An Outdoorsman’s Journal – 1-29-2014
by Mark Walters
The Ice/Feast or Famine
This week I gave myself a sink or swim, feast or famine challenge. I put myself on the ice for a Sunday thru a Monday. I did not bring a tent, nor did I bring food (other than dog food for Fire) water, lights or a cook stove.
In other words, I was on the ice for 36-hours, if I was not man enough to catch a fish I was not going to eat. If I could not handle sleeping without a tent I would not sleep.
If I could not melt snow, I would not drink.
My challenge took place on backwaters of the Mississippi River near Trempealeau.

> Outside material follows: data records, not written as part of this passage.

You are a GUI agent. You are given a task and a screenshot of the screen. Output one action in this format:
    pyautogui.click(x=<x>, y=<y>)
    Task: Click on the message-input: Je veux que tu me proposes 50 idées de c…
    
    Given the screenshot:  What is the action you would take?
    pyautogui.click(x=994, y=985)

For luxuries, I had my Polaris “Sportsman” 500 for the 2-mile journey. For cutting through the ice I had the best auger in the world, which is the Jiffy “Pro 4” which runs on propane and is an incredible machine.
Sunday, January 19th
High 31, low 26
I found this spot back in the mid 90’s by pulling an Otter Sled loaded with gear as did both of my dogs at the time (Star and Pearl). I would walk 500-yards, drill a hole with a hand auger, realize that I did not have deep enough water and then go another 500-yards.
Just before dark I found water, set out tip ups, and caught a 32-inch northern pike. I made camp and have lived at least 70 nights of my life here since that first experience.
Today, I was very excited as I have caught some big kahuna’s here and I wanted to see if I was up to my personal challenge. After setting out three tip ups, I began the job of collecting firewood, which can be quite a challenge as I did not have a saw and most downed trees have their branches attached, are buried by snow or are too big. After I had enough wood, I took my machete and cut an entire Otter Sled load of wild rice stalks, which I would use for a mattress and as kindling when starting my fire.
Meanwhile my 6-foot, 160-pound/no body fat body was starting to say send me some food. What happens is that I start to get the shakes, a bit of blurred vision, and as soon as I put something in my stomach everything is fine.
By 3:00 p.m. I was starting to realize something, that I already knew, and that there was a very good chance that the fish would not be hungry. In January there is very little oxygen in the water (especially this January) and fish survive by shutting down their metabolisms.
By 5:00 I had two minnow tips and then I actually had a monster from the deep trip a flag, pull out about 20 feet of line and drop my minnow.
Just before dark, I was very hungry, told myself I would go to my sleeping bag as soon as it was dark out to conserve energy if I did not catch anything, and then a flag went up telling me that just maybe dinner was on the other end.
When I reached the tip up the gator was running and I knew that at least I was going to have a chance at dinner. After a solid fight I had two chances at pulling my supper out of the hole and both times it slithered back down below the ice.
I kind of told myself to pull my head out of my u know what and on the 3rd try a beautiful 26-inch northern pike was flopping on the ice.
I already had a fire going and within minutes I had filleted my catch, y boned it and had it cooking over a campfire.
I also melted snow in a pan, which tasted terrible, as I believe there must have been too many meals cooked in it over the years. I drank water because I had to, but had to pinch my nose with every sip so I could not taste it.
The northern pike provided so much meat that I felt like a glutten and then I had a brainstorm and that was I would sleep inside of my Otter Sled. It is six-feet long and was mighty comfy, especially with my pup Fire lying beside me.
The next day I fished for 7-hours and did not catch a fish. I was so hungry that I stopped to eat in LaCrosse and then again in Tomah an hour later.
I really enjoyed this challenge and think I should do more in the future and could also go the hunting route.
The next time someone you know thinks it’s a ton of work to get off their recliner to get the remote that is 5-feet away and the real work out is going into the kitchen to get a bag of chips, read this story and realize that here in America we have it made.